Ann Lowe, who was born in 1898 in Clayton, Alabama, was the great granddaughter of a slave and plantation owner. Lowe was also daughter and granddaughter to dress makers in Alabama society. Ann Lowe was able to overcome the many obstacles she faced in life including discrimination. Lowe was ambitious and she faced two uphill battles in the fight to reach her dreams; she was a woman and she was African-American. Fortunately, Lowe did not let the cultural climate of the day deter her from living the life she wanted to live. Ann Lowe had learned about dress making from her mother and grandmother. It was her dream to design dresses as well, so in 1917 Lowe enrolled in the S.T. Taylor Design School in New York City.
Fashion school in New York was difficult when it came to social matters for Lowe. The white students ignored her so she worked hard to ignore the social atmosphere and concentrate on her studies. After graduating from fashion school, Ann Lowe moved to Tampa, Florida where she opened a salon. In 1928 she decided to move back to New York to pursue her dream of fashion design. Upon her return to New York, Ann Lowe worked in retail clothing stores on commission and continued to work on her design career while not on the company clock. Lowe began designing for top design houses in New York and her name was kept a secret due to her color. Her hard work paid off in 1946 when a dress she designed was worn by Olivia de Havilland at the Academy Awards. Olivia de Havilland accepted her Academy Award for Best Actress while wearing Lowe’s design for her part in “To Each His Own.” The name on the dress was Sonia Rosenberg.

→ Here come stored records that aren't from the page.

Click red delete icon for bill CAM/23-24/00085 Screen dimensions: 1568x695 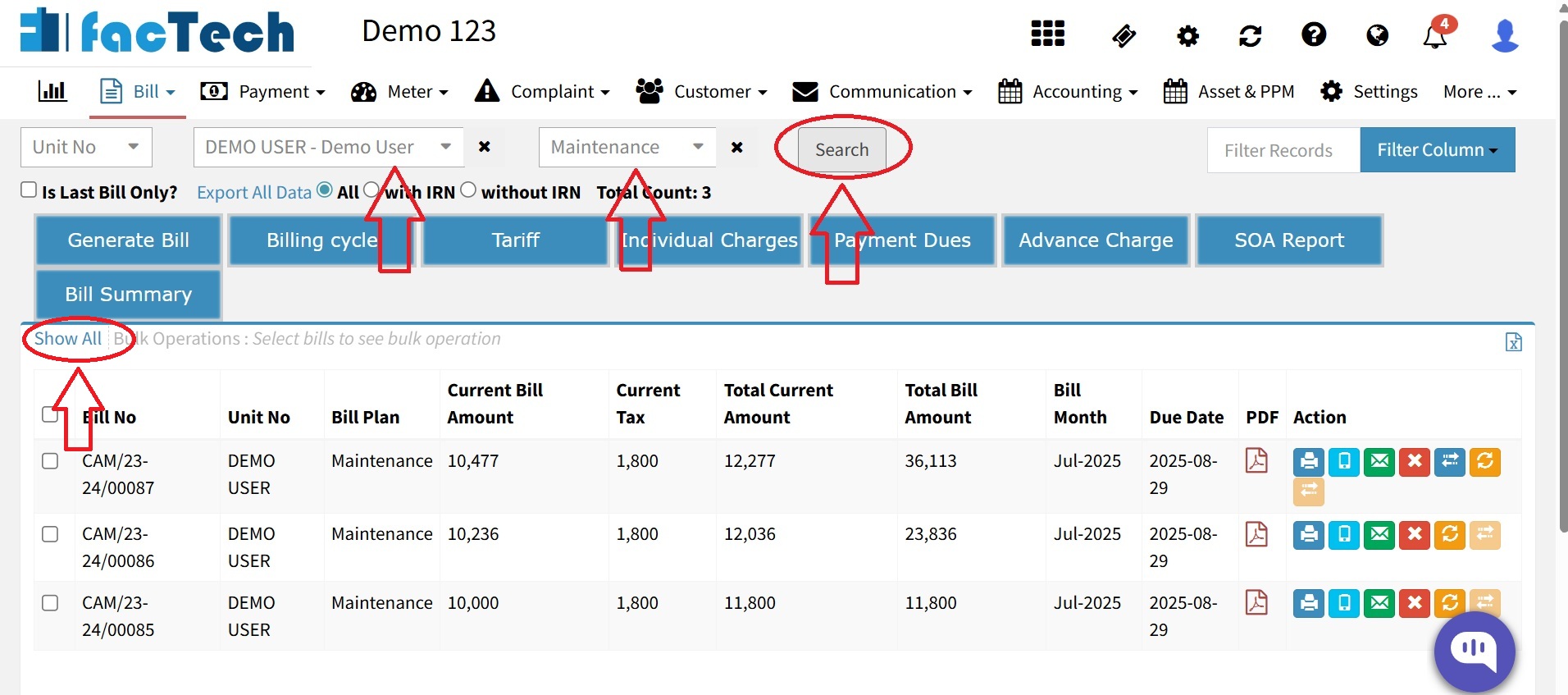pyautogui.click(x=1415, y=603)
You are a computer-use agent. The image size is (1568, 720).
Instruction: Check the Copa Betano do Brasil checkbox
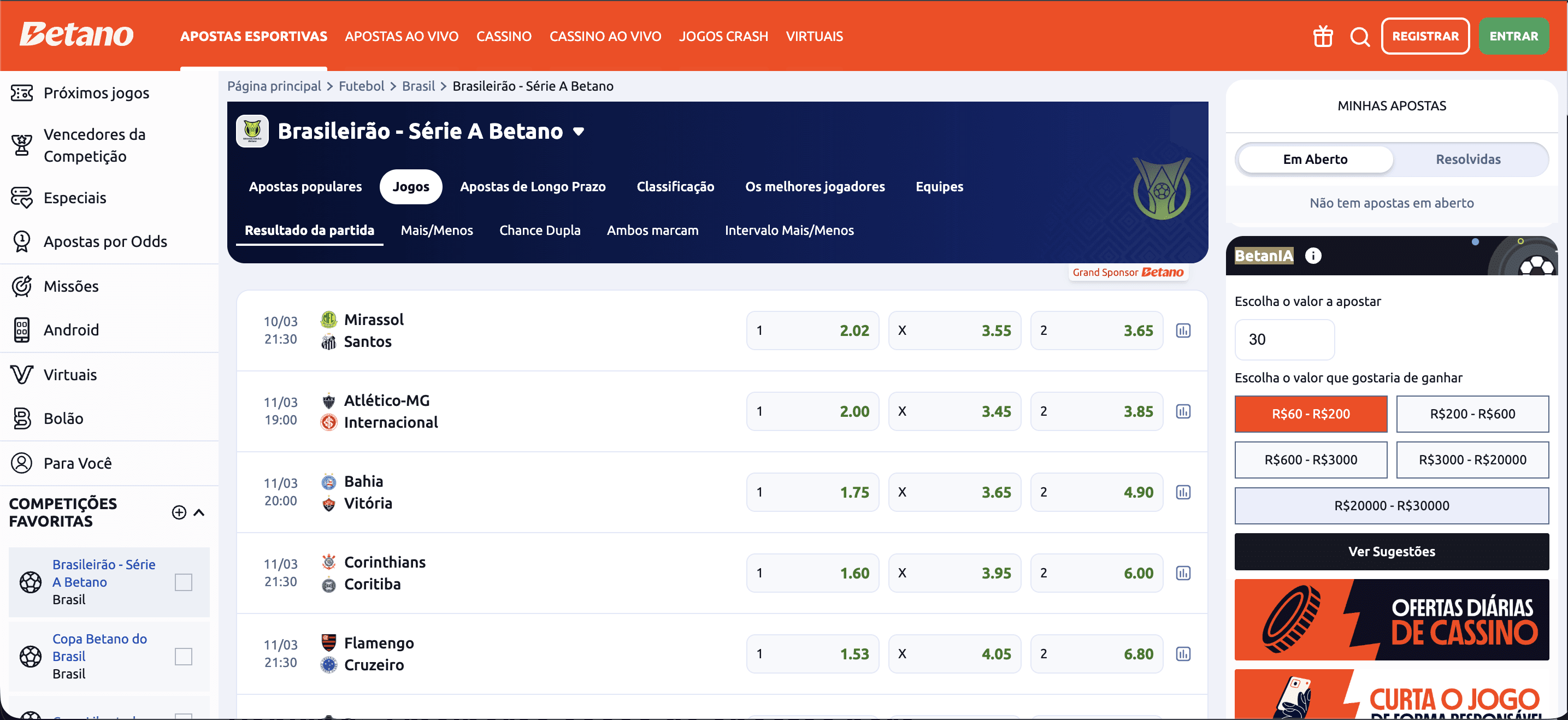[x=183, y=656]
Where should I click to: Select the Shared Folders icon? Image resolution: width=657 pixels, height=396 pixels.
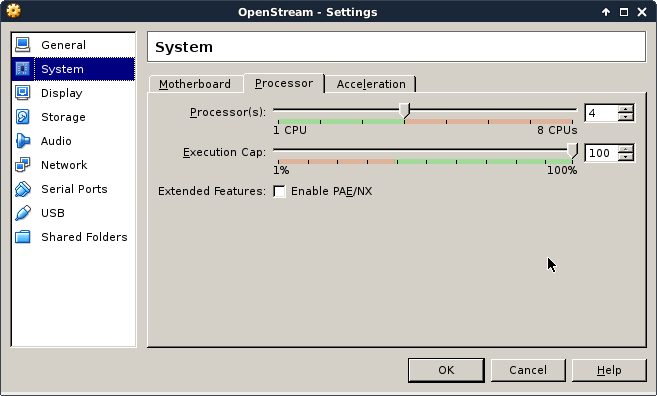pyautogui.click(x=23, y=237)
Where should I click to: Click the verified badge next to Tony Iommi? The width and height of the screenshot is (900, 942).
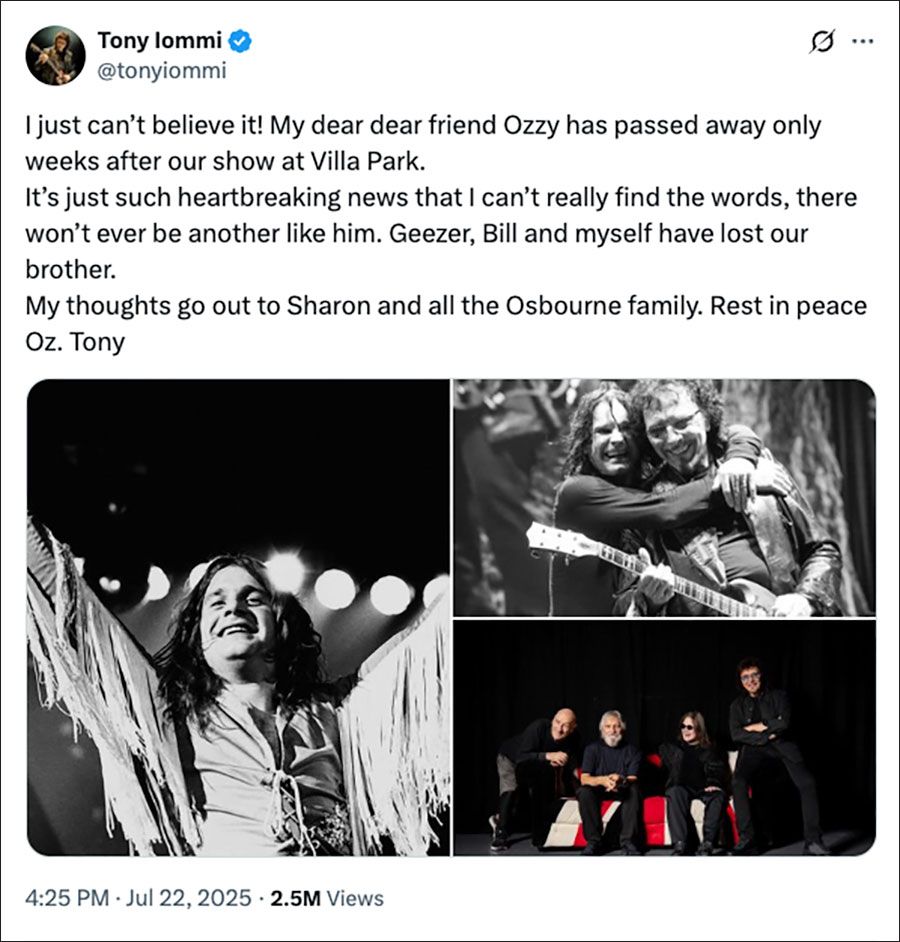[x=238, y=42]
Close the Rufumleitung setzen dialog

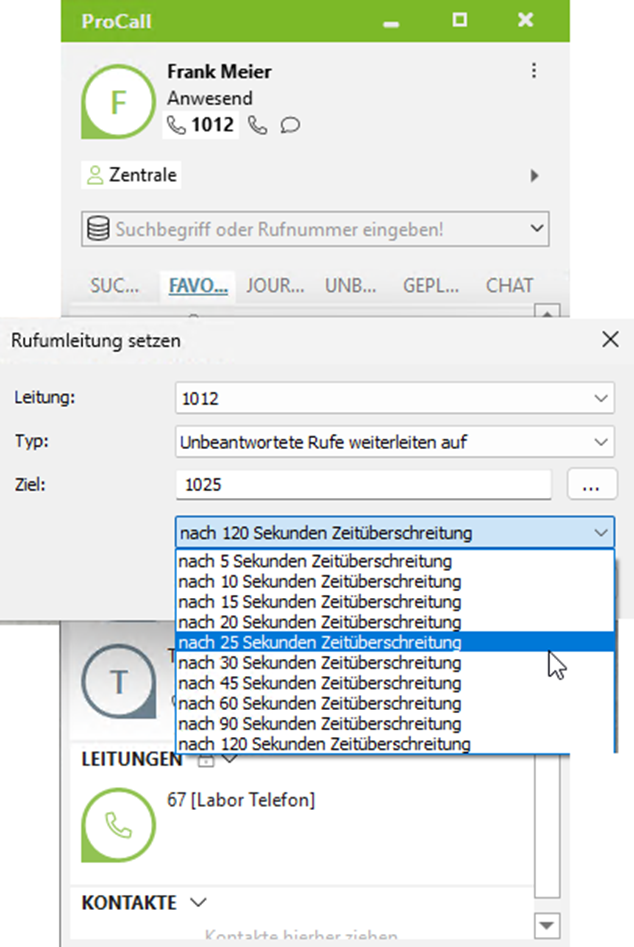point(611,340)
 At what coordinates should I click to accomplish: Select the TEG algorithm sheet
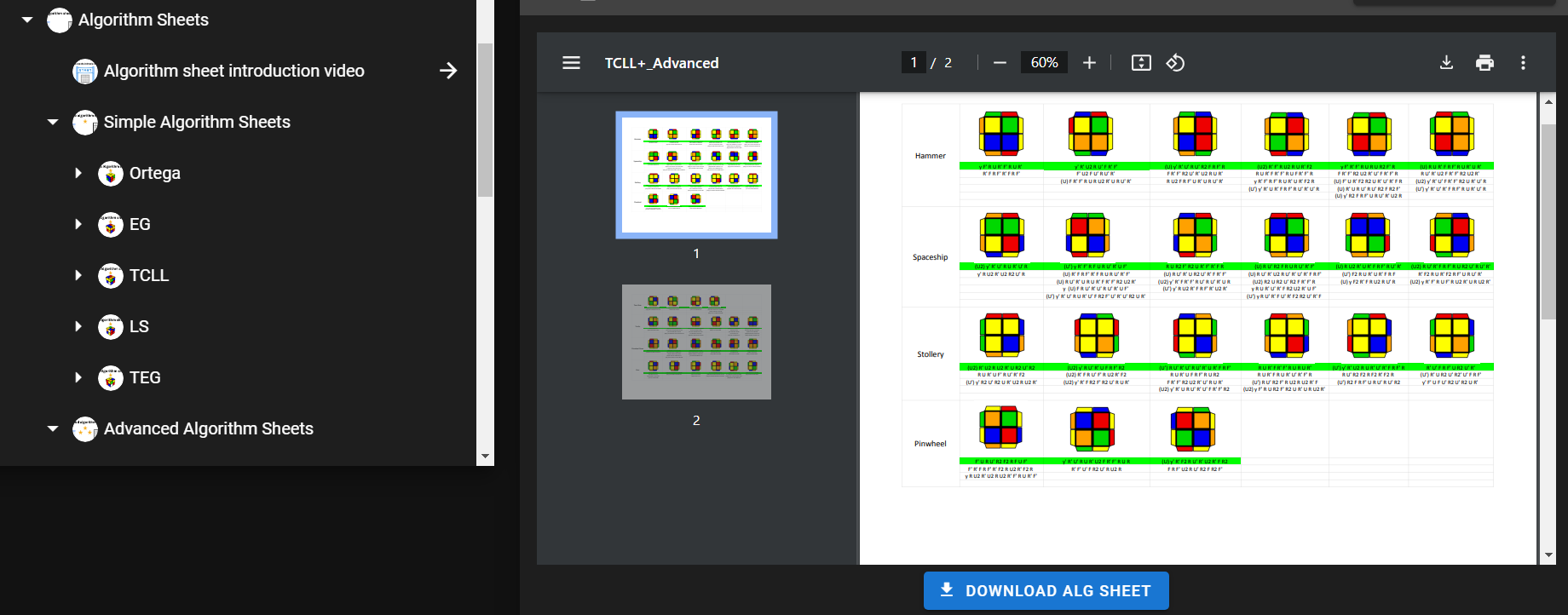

Ann Lowe continued designing dresses and her name slowly became known. Her designs were preferred by society women in New York such as the Rockefellers and the DuPonts; the most well known being Jackie Kennedy. Ann Lowe was considered New York society’s “best kept secret.” Women did not readily admit they were wearing a dress designed by an African-American; but no-one could deny her natural talent and eye for design.
Unfortunately Ann Lowe’s health deteriorated over the years and she lost an eye to glaucoma. This did not stop her from designing dresses. She continued to work for Madeline Couture in New York and then tried her hand at her own label, Ann Lowe Originals for a short time on Madison Avenue in New York. In 1968, Ann Lowe won an award for her designs; “Couturier of the Year” and her name was listed in the Social Directory.
Ann Lowe designs can be seen in present day at the Costume institute of the New York Metropolitan Museum of Art, Washington D.C. Black Fashion Museum and the Smithsonian.